Getting Started¶
This is a quick start guide for you to try out scDeepSort. The full script is available at script.
1. Evaluate with Pre-trained Models¶
Define the Model¶
scDeepSort provides unified APIs on evaluating different datasets with pre-trained models.
For the demo on cell type annotating, the corresponding model is DeepSortPredictor:
from deepsort import DeepSortPredictor
model = DeepSortPredictor(species='human', tissue='Spleen')
Currently we support cell type annotation on human and mouse datasets, with available tissues listed in GitHub Wiki Page (human and mouse). Note that the first letter of tissues should be in upper case.
Prepare Data¶
Please refer to Input Requirement
Evaluate¶
Once the datasets prepared, users can predict the corresponding cell type (and subtype if exists) for cells. Our predict function supports processing single file in one pass as following:
test_file = 'test/human/human_Spleen11081_data.csv'
predictor.predict(test_file, save_path='results')
This method saves results to specific path if provided as keyword argument.
The default setting on hyper-parameters enables scDeepSort to perform reasonably well across all datasets. Please refer to API Reference for the meaning of different input arguments.
2. Train Your Own Model¶
Below is the full script on using scDeepSort for classification on a demo dataset.
from deepsort import DeepSortClassifier
# define the model
model = DeepSortClassifier(species='human',
tissue='Brain',
dense_dim=50,
hidden_dim=20,
gpu_id=0,
n_layers=2,
random_seed=1,
n_epochs=20)
train_files = [('/path/to/human_brain_data_1.csv', '/path/to/human_brain_celltype_1.csv'),
('/path/to/human_brain_data_2.csv', '/path/to/human_brain_celltype_2.csv')]

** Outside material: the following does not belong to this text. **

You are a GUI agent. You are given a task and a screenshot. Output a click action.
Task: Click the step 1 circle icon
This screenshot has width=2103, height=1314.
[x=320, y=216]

test_files = ['/path/to/human_brain_test_data_1.csv', '/path/to/human_brain_test_data_2.csv']
# fit the model
model.fit(train_files, save_path='model_save_path')
# use the saved model to predict
for test_file in test_files:
model.predict(test_file, save_path='results', model_path='model_save_path')
Our DeepSortClassifier model takes a list of tuples of file paths as inputs to fit on multiple datasets.
Users are required to prepare the data file and the corresponding cell type file for training and testing as expected in Input Requirement.